-- Opening Marker --

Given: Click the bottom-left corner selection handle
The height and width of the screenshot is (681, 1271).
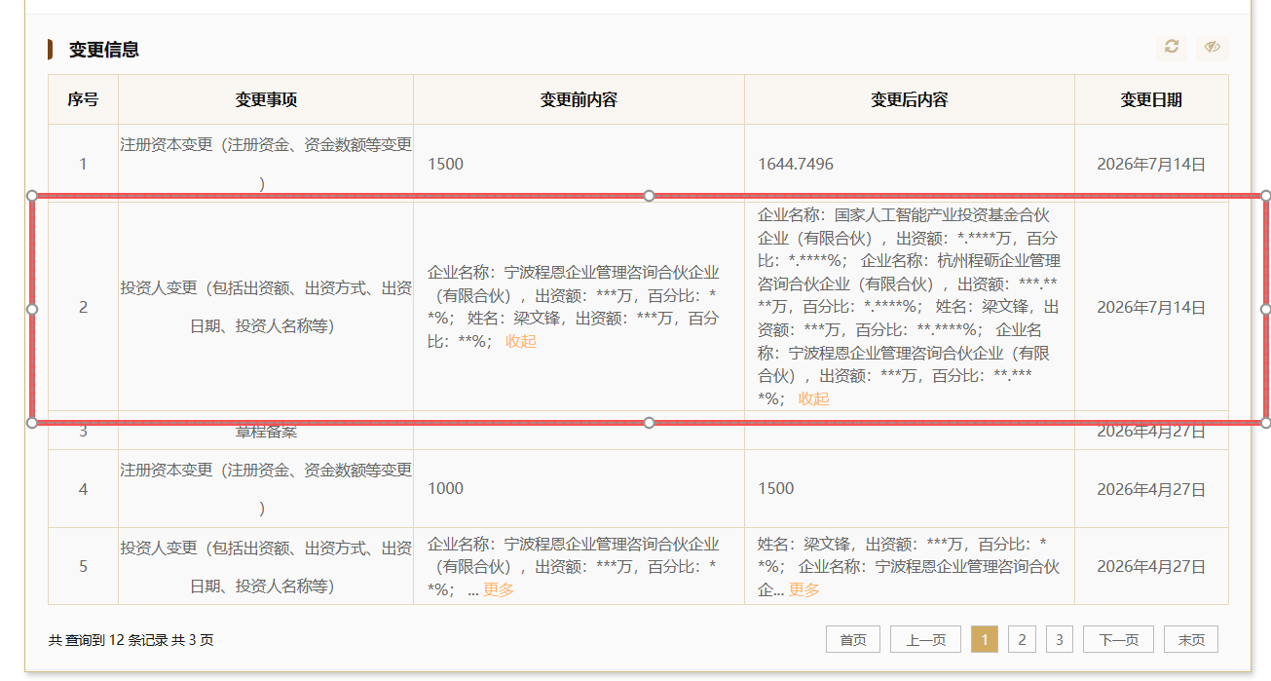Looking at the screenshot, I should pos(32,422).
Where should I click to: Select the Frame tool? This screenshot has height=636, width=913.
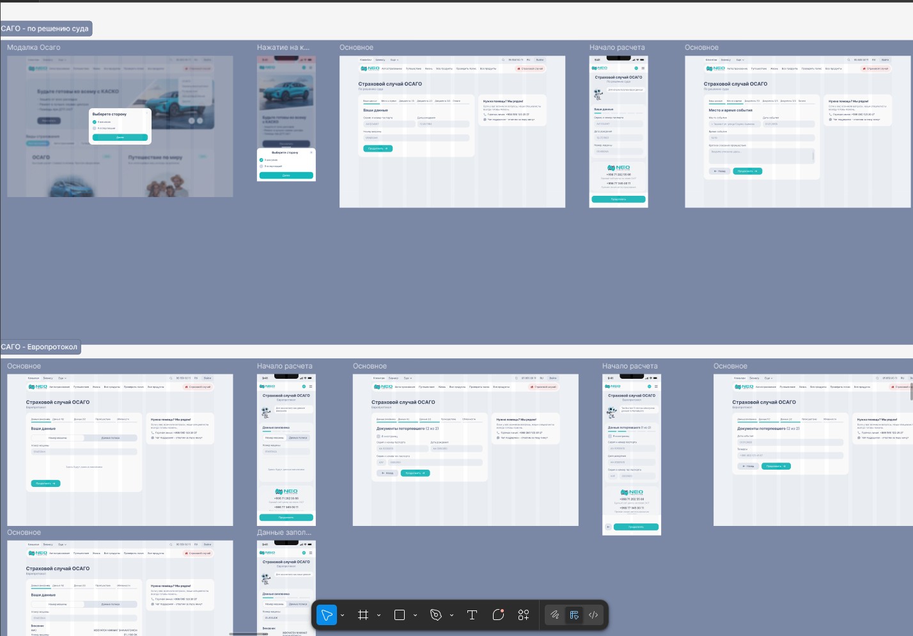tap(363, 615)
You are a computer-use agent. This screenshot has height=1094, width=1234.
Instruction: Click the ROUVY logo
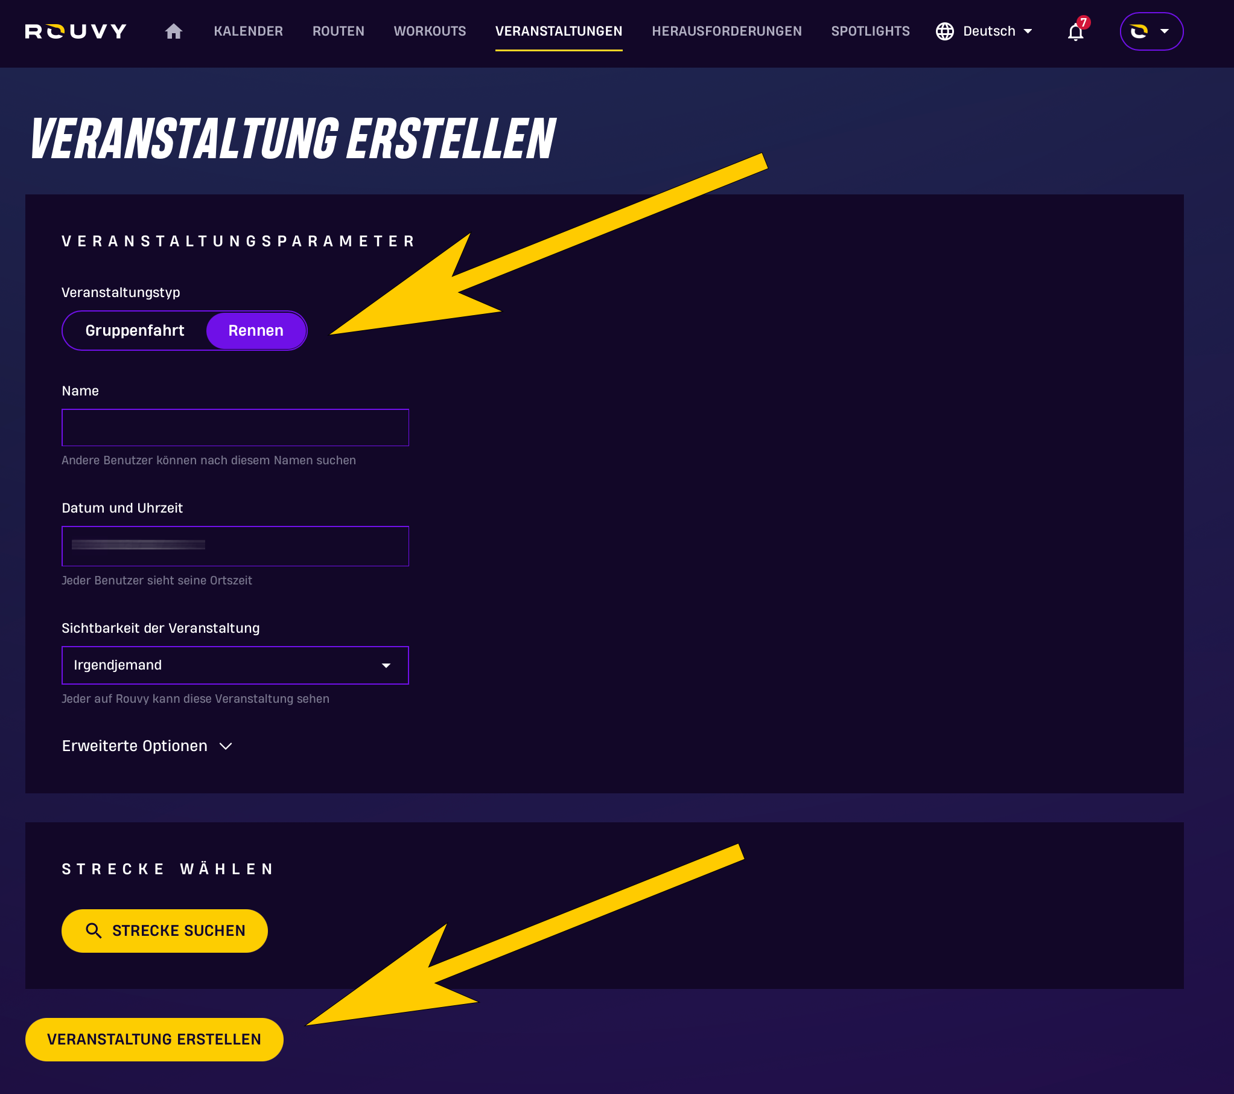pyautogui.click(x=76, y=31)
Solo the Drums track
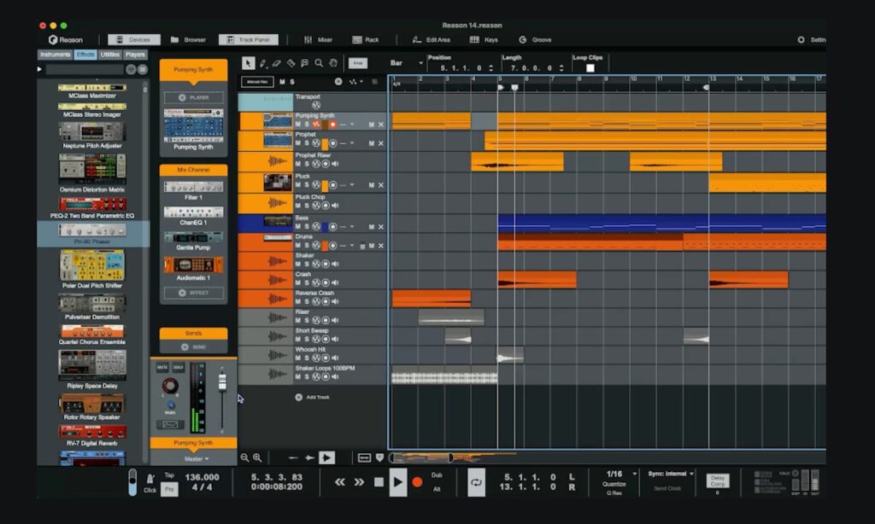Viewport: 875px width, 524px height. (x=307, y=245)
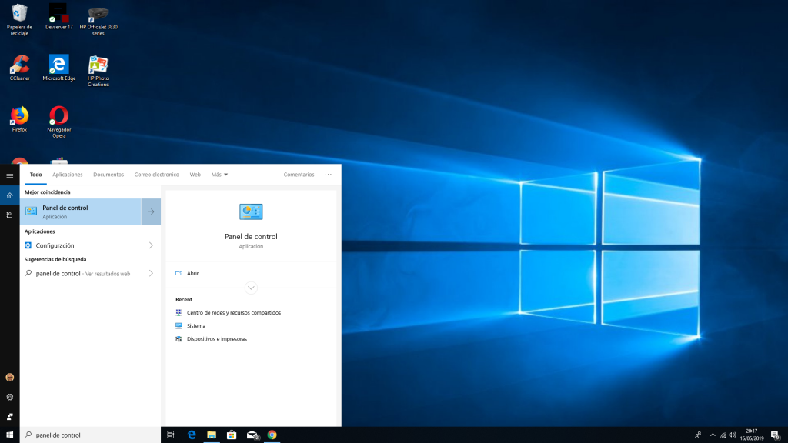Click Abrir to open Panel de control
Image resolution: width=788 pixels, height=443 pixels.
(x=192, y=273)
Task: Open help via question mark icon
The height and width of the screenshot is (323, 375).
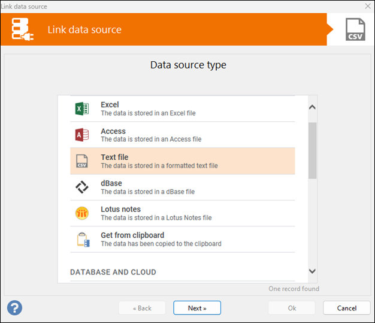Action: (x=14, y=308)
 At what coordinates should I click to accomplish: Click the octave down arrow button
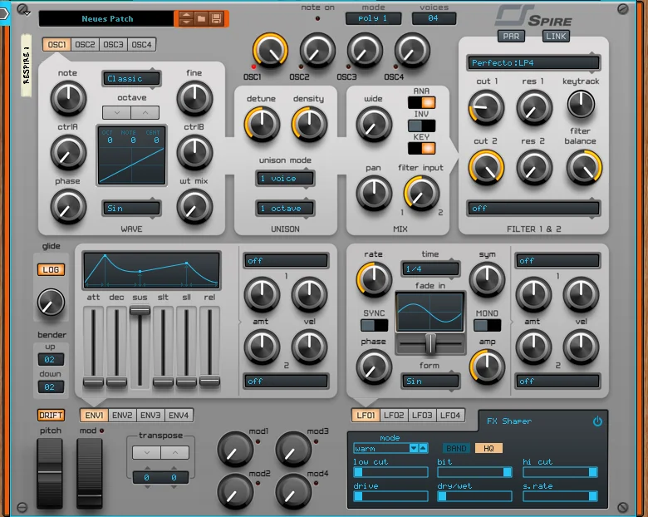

-- Closing Marker --

TASK DETAILS:
Please print the entries above exactly. Skip every picture.

TASK RESPONSE:
Given: Click the bottom-left corner selection handle
The height and width of the screenshot is (681, 1271).
Looking at the screenshot, I should pos(32,422).
Where should I click to: Select the Frame tool? This screenshot has height=636, width=913.
tap(363, 615)
You are a computer-use agent. This screenshot has height=1094, width=1234.
Instruction: Click the ROUVY logo
pyautogui.click(x=76, y=31)
Solo the Drums track
Viewport: 875px width, 524px height. (x=307, y=245)
Click Abrir to open Panel de control
Image resolution: width=788 pixels, height=443 pixels.
(x=192, y=273)
Task: Open help via question mark icon
The height and width of the screenshot is (323, 375).
Action: (x=14, y=308)
 At what coordinates should I click to accomplish: Click the octave down arrow button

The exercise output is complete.